Should you consider the long term horizon, equity investments outperform most of their counterparts by a handsome margin. They are your best bet to build a solid corpus. Yet, the short-term volatility is something that might churn your stomach. Not to forget the inherent risks involved in dealing with equity.
A simple solution is to invest in SIP. A systematic investment plan ensures that you benefit from rupee cost averaging. Thereby keeping you at bay from swings in the capital market. By investing in a SIP, you can reap the benefits of the capital market without having to worry about the pitfalls that it comes with. Since most of the funds are handled by experts, you no longer have to worry about the structure or tracking the market on a regular basis.
We recommend you to increase your SIP by 10-15% on a yearly basis, keeping in line your salary increment at the beginning of the year. Here are the three major reasons why you should do that favour to your portfolio.
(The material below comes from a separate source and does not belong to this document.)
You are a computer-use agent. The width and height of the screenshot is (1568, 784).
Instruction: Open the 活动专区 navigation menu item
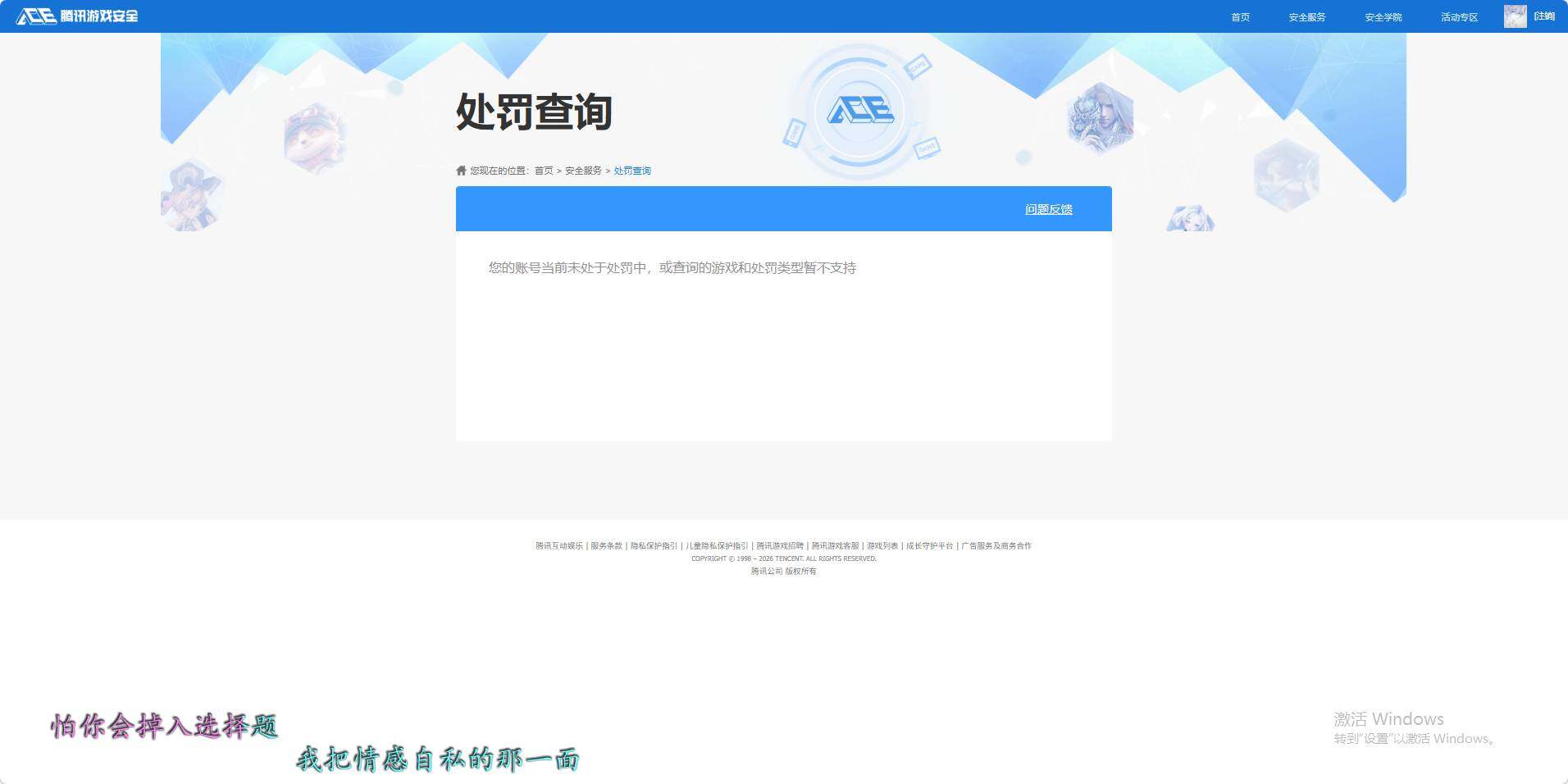[1458, 16]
1. Make the most of tax efficiency of mutual funds
You invest your hard-earned money in some investment avenues and end up paying taxes as per your income tax slabs. An investment that earns you 25% returns and you end up paying 20% of it as taxes, it doesn’t really bring a lot to the table.
Investment in equity mutual fund is much more rewarding in such scenarios. Your gains from an equity mutual fund are taxed at only 10% if the amount exceeds the cap of INR 1,00,000. This is irrespective of which tax slab you belong to.
If you aren’t too keen on investing in the slightly higher risk-rewarding equity funds, debt funds are always there. Unlike their alternatives, FDs, debt funds bring in the concept of indexation. With indexation, your overall tax liability reduces thereby you do not have to worry about feeding the taxman.
2. Reach your goals faster
One of the most prominent reasons to increase your SIP amount is to reach your goals a tad faster. When you set up an automated SIP, you can consider it as a positive EMI. One that does a world of good to your finances rather than regular EMIs.
By increasing your SIP amount on a yearly basis, you will be able to save for a vacation or buy a new car a few months ahead of your initial plan.
If you have plans of taking a sabbatical, increasing the SIP is just what you need. Once you cut down on your expenses, it is only natural that your money will last longer and you will be able to create a much larger savings pool.
When you get into a habit of investing regularly, unknowingly you can handle the volatility in the market. When the market is high, you might get slightly lesser units. On the other hand, when the market is up, the additional units are all yours.
3. Early Retirement
How many of us think or plan for early retirement? Well, a substantial number of people do. But do we take any significant steps towards the same? Increasing your SIP will help you do just the same. On increasing the SIP amount on a yearly basis, you are putting your best foot forward to handle and tackle the beast called inflation.
And do not worry about the short-term fluctuations. As far as early retirement is concerned, you are in it for the long haul. A SIP of as small as INR 1,000 per month can lead to a corpus amount of INR 7,57,703 in about 15 years. This comes from a total investment of merely INR 1,80,000. That is the power of compounding over a period of time.
You can choose the SIP amount and aim to reach your retirement early. So that you can focus on things you always wanted to. For instance, you can start your work on the start-up plan that you always had, pursue any dreams that you had or do philanthropy, there are numerous opportunities.
Individuals who seek to build a financial buffer for their future, increasing your SIP in 2019 is a right step in the same direction.